→ Written task 1
List every Bible passage reference cited in the devotional on the four friends who carried the paralytic to Jesus.
→ Written task 2
In the records, arrange everything from the line containing "Task: Open the show entries count dropdown" down to the line containing "Action: pyautogui.click(x=95, y=167)" as a numbered list.

→ Document segment
---------------

Binding Broken Hearts

Introducing Jesus to Those Who Need Him Most

header photo

Service and Sacrifice - Mark 2:1-12

When we last saw Jesus, we saw the deep, visceral compassion Jesus had for a leper who came to him for help – someone no one else wanted to help.

After Jesus had spent some time out in the countryside, He once again returned to Capernaum. The news of His arrival did not take long. Soon the house He was staying in was filled to capacity inside, and then the courtyard became standing room only.

Everyone wanted to be near Jesus. Everyone wanted to hear Him speak of the heavenly Father and heaven itself. Everyone wanted a touch of healing. Everyone pressed as close as they could.

Normally, this would be a good thing – a large gathering of people eager to hear the Word taught. However, in their own eagerness to be near Jesus, the crowd inadvertently created a barrier that kept others from getting in.

Others like the paralytic who sought, and received, healing from Jesus.

The majority of the time when this passage is written about, taught, or preached on, the focus of the message is on the need of the paralytic, the compassion of Jesus, and how Jesus met both this man’s spiritual and physical needs. These are all true, and they are all comforting and inspiring.

However, today I want to take the few minutes we have together to focus on the four friends in this story.

1) The four friends brought the paralytic to Jesus

“Then they came to Him, bringing a paralytic who was carried by four men.” (Mark 2:3)

It may seem obvious, but the paralytic could not get to Jesus on his own. The Bible doesn’t tell us whether the paralytic asked his friends to take him to Jesus or if the friends arrived at the house and picked him up and took him. Whether the idea was the paralytic’s or not, if his friends had not taken the time out of their busy schedules and brought the paralytic to Jesus, the paralytic would not have made it there.

Are there people in your sphere of influence today who need something in their lives, but they don’t know what it is, something you know that would be addressed if they met Jesus? Are there people in your sphere who are longing to meet Jesus, but they don’t know to get started? You may have to carve out time in your busy schedule, but perhaps you are just the friend to guide them to Jesus. Pray and ask God to show you those around you are ready to be taken to Jesus, and then do it.

2) The four friends met obstacles

“And when they could not come near Him because of the crowd.” (Mark 2:4a)

The four friends picked up the paralytic and headed toward the house where Jesus was staying. Perhaps they were so busy practicing what they would say to Jesus when they saw Him that they didn’t notice the street getting more crowded with people the closer they got to the house. At any rate, they did notice when they came to a complete stop and couldn’t go any farther.

---------------

→ Dataset entries
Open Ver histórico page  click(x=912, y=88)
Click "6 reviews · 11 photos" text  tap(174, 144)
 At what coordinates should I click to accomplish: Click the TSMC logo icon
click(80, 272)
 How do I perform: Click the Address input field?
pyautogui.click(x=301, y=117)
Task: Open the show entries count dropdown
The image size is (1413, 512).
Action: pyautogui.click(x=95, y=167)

---------------

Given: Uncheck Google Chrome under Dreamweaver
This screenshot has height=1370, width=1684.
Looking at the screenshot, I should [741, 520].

---------------

→ Result 1
- Mark 2:1-12
- Mark 2:3
- Mark 2:4a

→ Result 2
1. Task: Open the show entries count dropdown
2. The image size is (1413, 512).
3. Action: pyautogui.click(x=95, y=167)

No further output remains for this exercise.